Week 1: Preparing Hardware Components and Software Framework for Motion Tracking

Hey everybody,

Welcome back to my blog! This week, I focused on finalizing the hardware components for my first prototype and started to build the software framework in Unity Hub for 3D visualization. I made good progress, but am locked behind a couple technical challenges and shipping times.

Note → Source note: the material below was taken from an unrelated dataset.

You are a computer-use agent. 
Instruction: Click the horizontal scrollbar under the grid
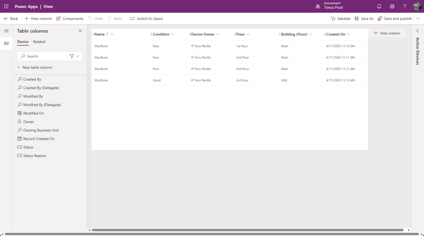pos(247,230)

Hardware: Selecting and Ordering Components

To accurately track finger positions and movements, I need a system that combines IMU sensors for motion capture with wireless communication to transmit data to Unity in real time. After researching different options, I finalized my component selection:

• IMU Sensors: The MPU-9250 (or MPU-6050, depending on availability) is my sensor of choice due to its built in 9DOF (degrees of freedom) tracking which includes a 3-axis gyroscope, accelerometer, and magnetometer. These are necessary for precise orientation tracking. However, due to the nature of the IMU sensor, it can suffer from gyroscope drift, requiring sensor fusion techniques or relocalization for correction.
• Microcontroller with Bluetooth Communication: I selected the ESP32 because it provides native Bluetooth Low Energy (BLE) support, removing the need for an external Bluetooth module. The ESP32 will handle:
  • Reading IMU sensor data via I2C communication
  • Basic preprocessing to reduce data size
  • Transmitting data wirelessly via BLE to Unity
  • Managing power consumption to maintain efficiency for battery powered operation
• Power System: Since the gloves must be fully wireless, I’m using 3.7V LiPo batteries with a TP4056 charging module to ensure safe charging and low power draw.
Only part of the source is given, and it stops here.